Tales from the Trip: Summer 2014

In the Heart of the Volcano

“All right, it looks like everyone wants to try the upper cave,” said my mother. Her voice echoed discomfortingly off of the dank subterranean walls.

Great, I thought, knowing that meant we would be taking the longer, more treacherous course. I, the younger sister, didn’t get to participate in the vote because I was simply tagging along with my brother’s Scout troop to the Ape Caves at Mount St. Helens, a dormant volcano in Washington. Of course my older brother and his friends would pick the harder, scarier course.

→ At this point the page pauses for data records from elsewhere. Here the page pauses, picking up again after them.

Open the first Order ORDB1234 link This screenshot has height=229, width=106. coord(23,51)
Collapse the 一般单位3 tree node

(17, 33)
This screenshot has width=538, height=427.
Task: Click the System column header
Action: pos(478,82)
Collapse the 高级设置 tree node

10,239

The pamphlet we had picked up on the way into the 2,000-year-old lava tubes boasted of several grim-sounding obstacles in the mile-and-a-half-long cave. While the shorter course had boulders to hike over and narrow parts of the cave to deal with, the longer course sounded like the big leagues to me. Although the upper cave would begin as a large, auditorium-sized space, we would quickly encounter a path so narrowed by rock piles that scooting on hands and knees would be the only option. At one point, there would even be hardened lava falls—eight feet high—and scaling them would be our only option forward. To my timid mind and short body, this path sounded like Mt. Everest.

Sure enough, soon after we passed the beautiful, wonderful open space of the chamber, the walls narrowed and we came upon a towering mound of rocks. Fighting back the panic and gritting my teeth, I slithered through the first of several long, bumpy crawl spaces.

When we reached the lava fall, eight feet seemed a lot taller than I had expected. My brother and his friends were goofing off at the top, having already scaled the slick rock face. One of them reached down and helped me struggle to the top.

After what seemed like an eternity, we neared the end of the cave, and I finally caught a glimpse of daylight. Looking up, all I could see was bright blue. Though we weren’t quite to the exit ladder yet, the sight of birds flying in and out of the hole several feet above me was immensely calming.

I suddenly became aware of the sheer magnificence of where I was. Millennia earlier, nature had violently rampaged through these tubes, and here I was, tramping through her wake—tiny, safe, and empowered.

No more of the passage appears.